Introduced from Tasmania at the beginning of the Nineteenth century Billardiera longiflora is one of a small genus of low growing Australasian evergreen climbers. Borderline hardy this has been successfully grown in very sheltered southern UK gardens but is much safer as a cool greenhouse or conservatory subject.
Although the berries are indeed attractive visually I doubt they’ll become a mainstay of your diet, shall we say more use as emergency bush-tucker. But the tubular flowers are so pretty, first opening white then slowly fading to a pale mauve purple. Moreover these bushy climbers bloom over a long period and not being aggressively vigorous make a pleasant change to many climbers staying constrained to a compact one maybe two metres.

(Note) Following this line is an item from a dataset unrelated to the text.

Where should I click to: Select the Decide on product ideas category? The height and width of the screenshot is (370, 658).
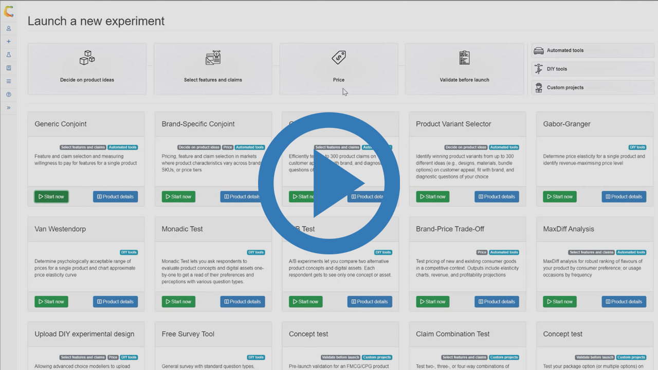tap(87, 69)
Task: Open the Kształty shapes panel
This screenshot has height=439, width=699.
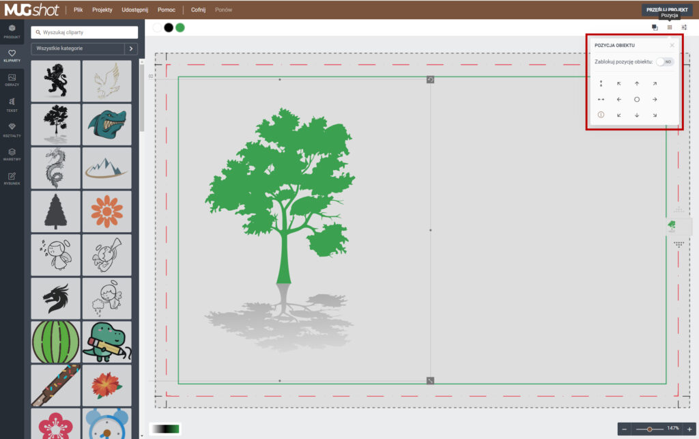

Although growing from seed is quite straight forward I’d recommend you search for named varieties as these will be better quality and you can then root cuttings or layer stems for more plants. There are also white and red berried forms, I’ve considered potting together all three for a most curious, patriotic, effect.
Not Ericaceous as such Billardiera prefers moist mildly Acidic free draining compost, thus an Ericaceous compost is indicated though I find adding about a third leaf mould to loam based compost works fine. As with most potted plants rain water is preferable though tap water can be used, water well and regularly and with a little general purpose liquid feed throughout the growing season. Keep the compost just moist throughout the darker cooler months.
Named after a French botanist Billardiera was available to Victorian gardeners by the end of their era in eight species, rather surprisingly a half dozen are still listed.